Our skin starts to deteriorate around age 50 with changes to epidermal pH, hydration, and the permeability barrier, which keeps water in and bacteria and other potential pathogens out. A loss of moisture and breaks in the permeability barrier cause the skin to release inflammatory cytokines. Ordinarily, these cytokines help to repair defects in the barrier, but in aging skin the barrier can’t be fixed as easily, so the inflammatory signals continue to be released, eventually reaching the blood.
“Until recently, the scientific community didn’t believe that skin could contribute to systemic inflammation and disease.
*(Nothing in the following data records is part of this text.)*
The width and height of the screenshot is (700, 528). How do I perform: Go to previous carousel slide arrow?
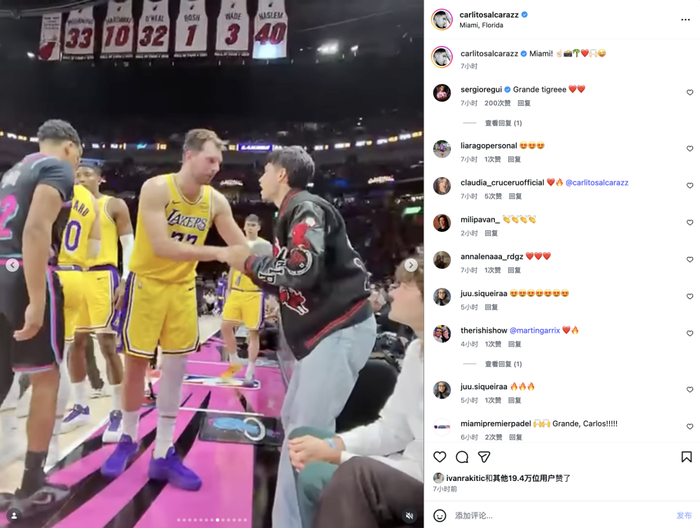tap(12, 265)
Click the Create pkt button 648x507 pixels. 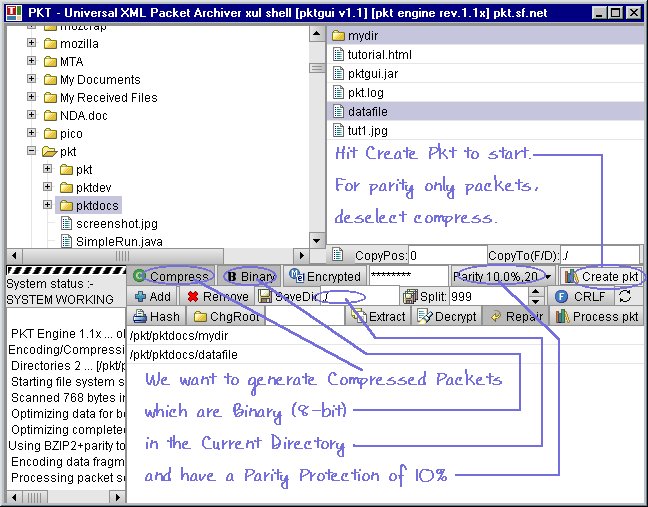click(x=601, y=276)
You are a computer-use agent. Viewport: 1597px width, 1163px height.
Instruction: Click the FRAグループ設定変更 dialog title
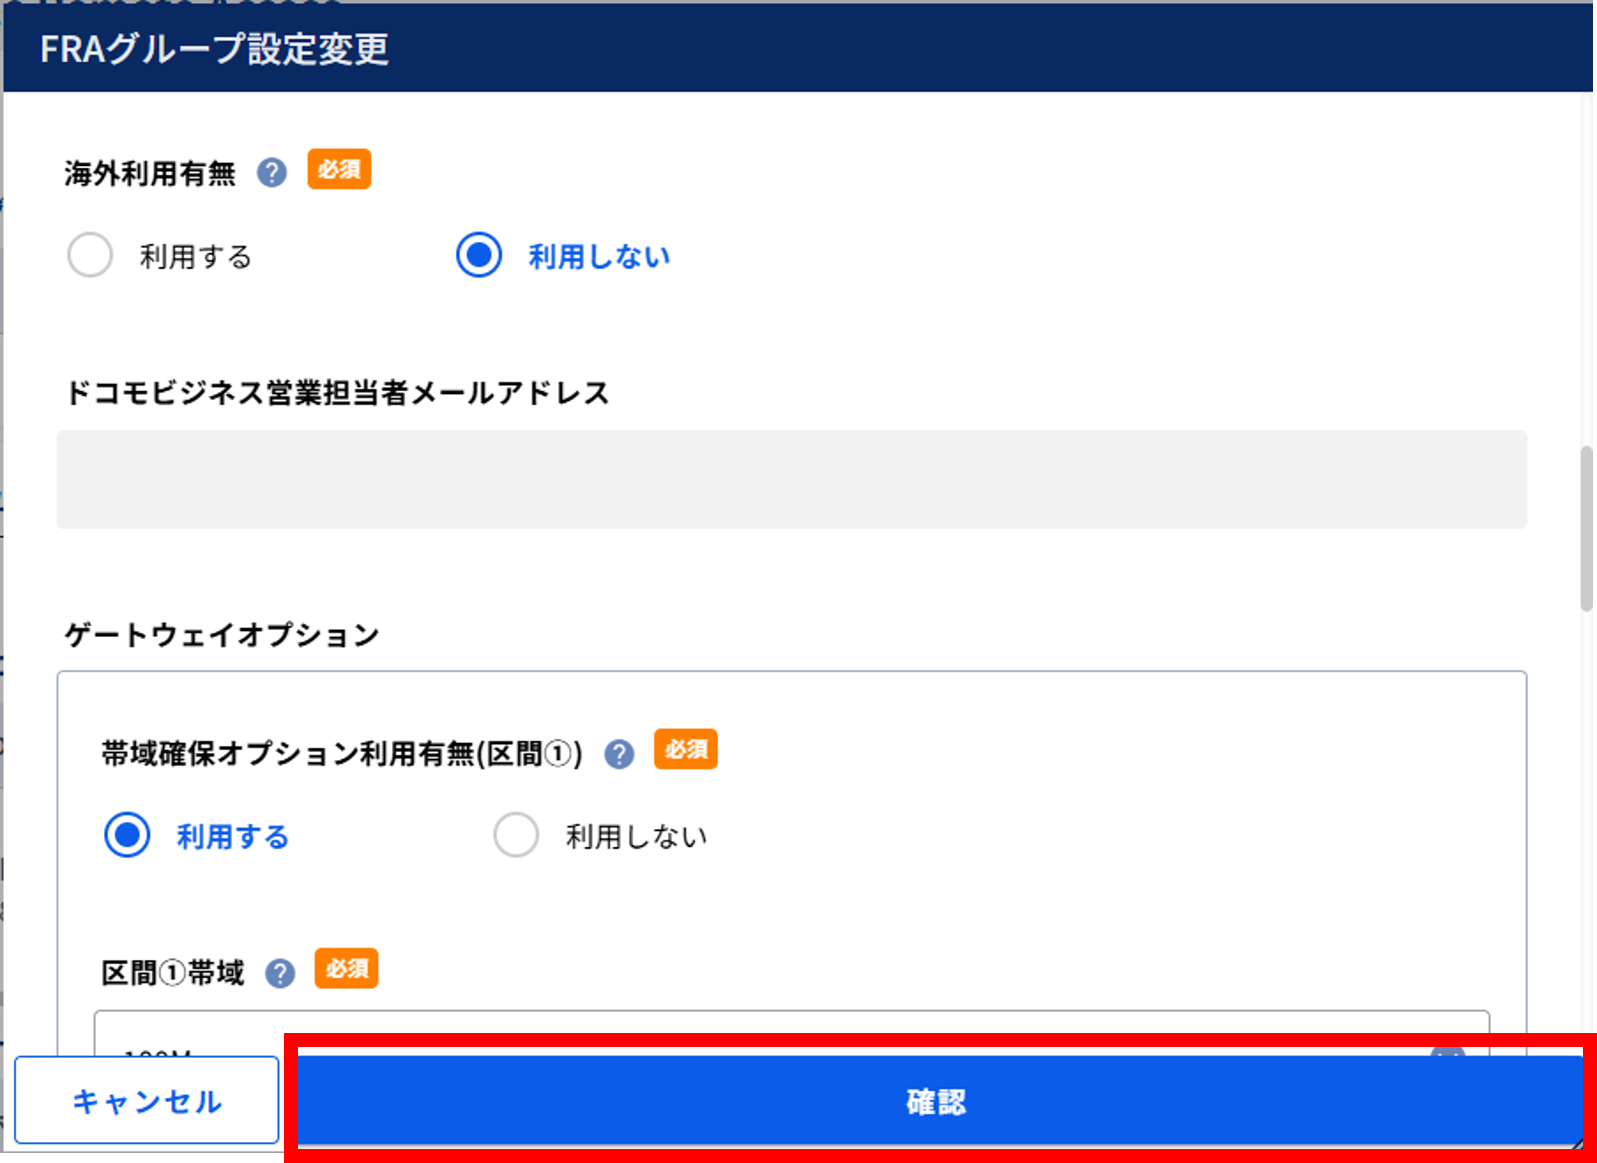[214, 49]
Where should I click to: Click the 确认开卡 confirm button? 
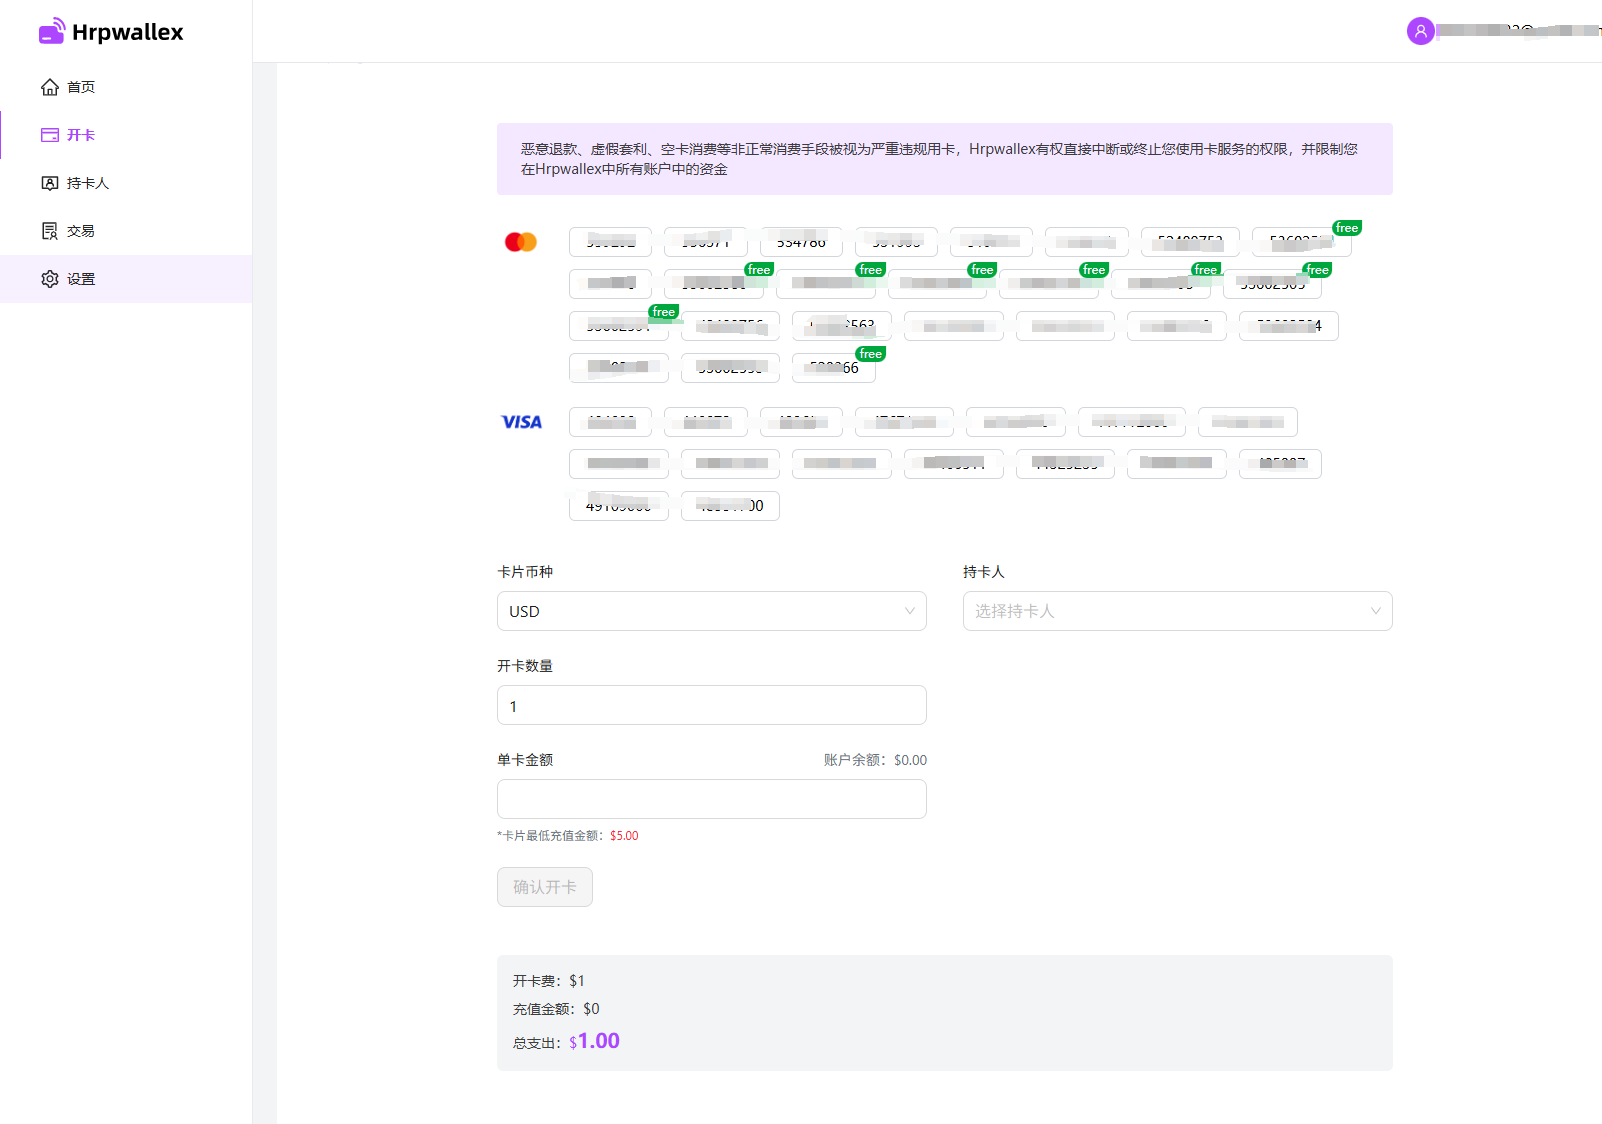point(544,887)
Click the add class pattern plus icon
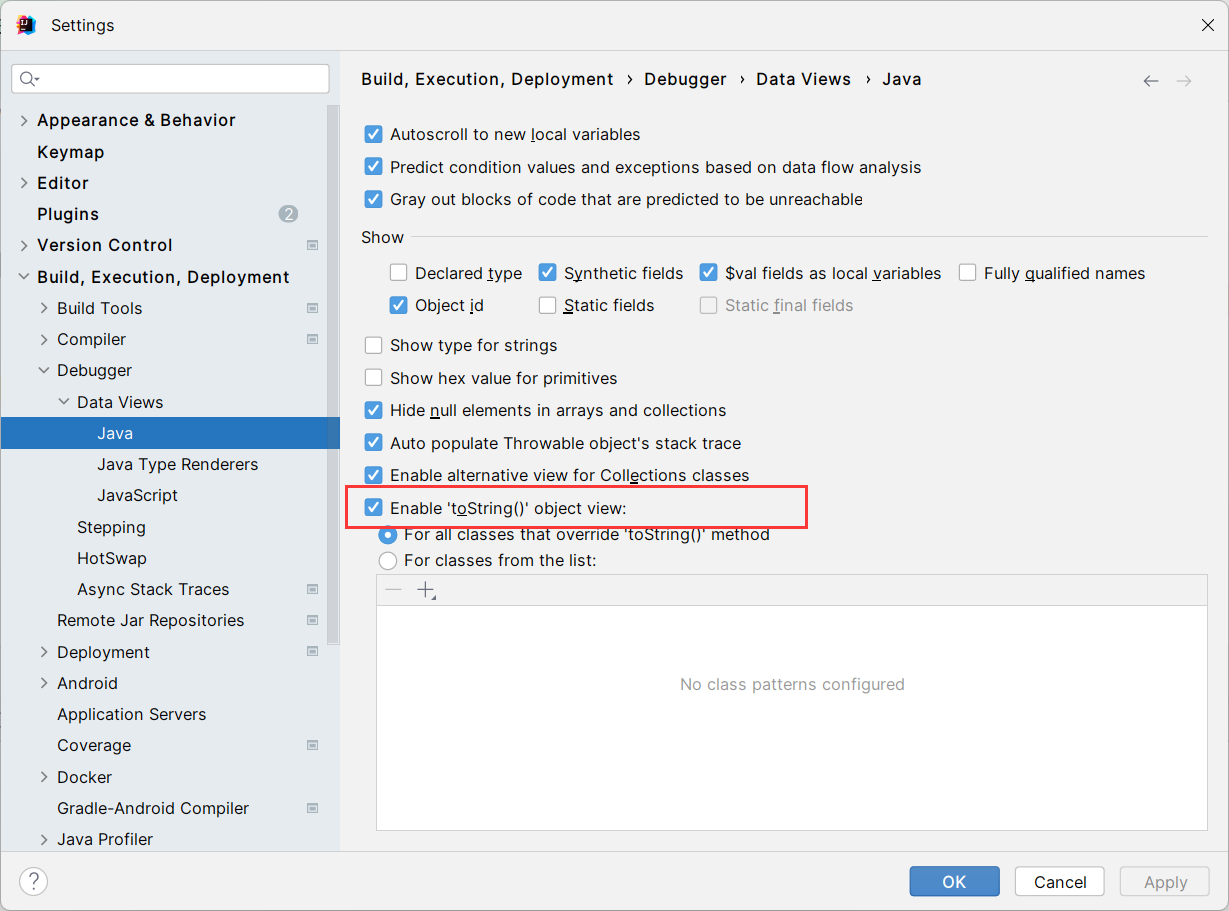This screenshot has height=911, width=1229. [426, 590]

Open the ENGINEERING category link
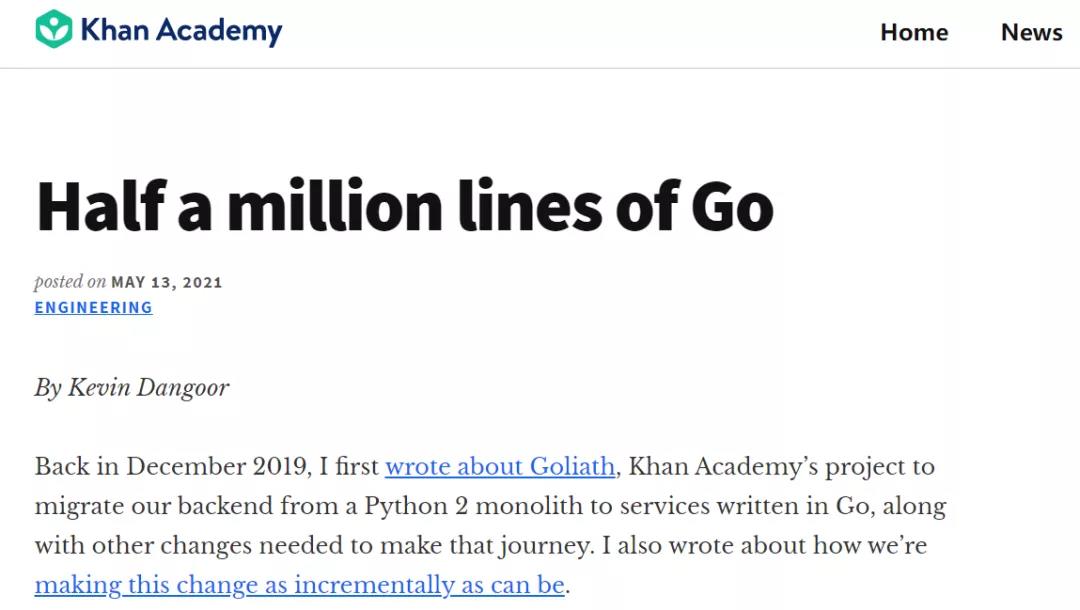(94, 307)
But in the last five years, studies of psoriasis and dermatitis have shown that skin inflammation from these diseases likely increases the risk of heart disease,” said study lead author Theodora Mauro, MD, a professor of dermatology at UCSF and the San Francisco VA Health Care System. “Aging skin is much more common than psoriasis or dermatitis, so the overall risk to the population from aging skin could far outweigh that seen from skin diseases. Decreasing inflammation simply by treating the skin dysfunction seen in aging could have profound health effects.”
In the study, published in the Journal of the European Academy of Dermatology and Venereology, Mauro, Man and colleagues attempted to reverse age-related skin damage using an over-the-counter skin cream formulated based on prior research by Man and colleagues, and which the researchers had previously shown to contribute to skin repair based on its beneficial ratio of three types of lipids (cholesterol, free fatty acids, and ceramides) that are vital for skin health.
Thirty-three older adults between the ages of 58 and 95 applied the cream all over their bodies twice a day for 30 days. After a month, the researchers measured blood levels of three cytokines—interleukin-1 beta, interleukin-6, and tumor necrosis factor (TNF) alpha—that have all been implicated in age-related inflammatory diseases. Using the cream reduced the amount of all three cytokines compared to both the participants’ levels before using the cream and the levels of similarly aged adults who did not use the cream. In fact, using the cream lowered participants’ cytokine levels to be nearly equivalent with people in their 30s, suggesting that rejuvenating the skin can reverse “inflamm-aging.” The cream also improved skin hydration, lowered pH, and repaired the permeability barrier.
The scientists now plan to conduct a longer, larger study to test if lowering cytokine levels with the cream can delay or prevent age-related inflammatory diseases.
“We're going to see whether using the cream to keep epidermal function normal as people age will prevent the development of those downstream diseases,” said co-author Peter Elias, MD, a UCSF professor of dermatology based at the San Francisco VA Health Care System. “If we do, the implication would be that after the age of 50, you would want to be applying an effective topical barrier repair preparation daily for the rest of your life.”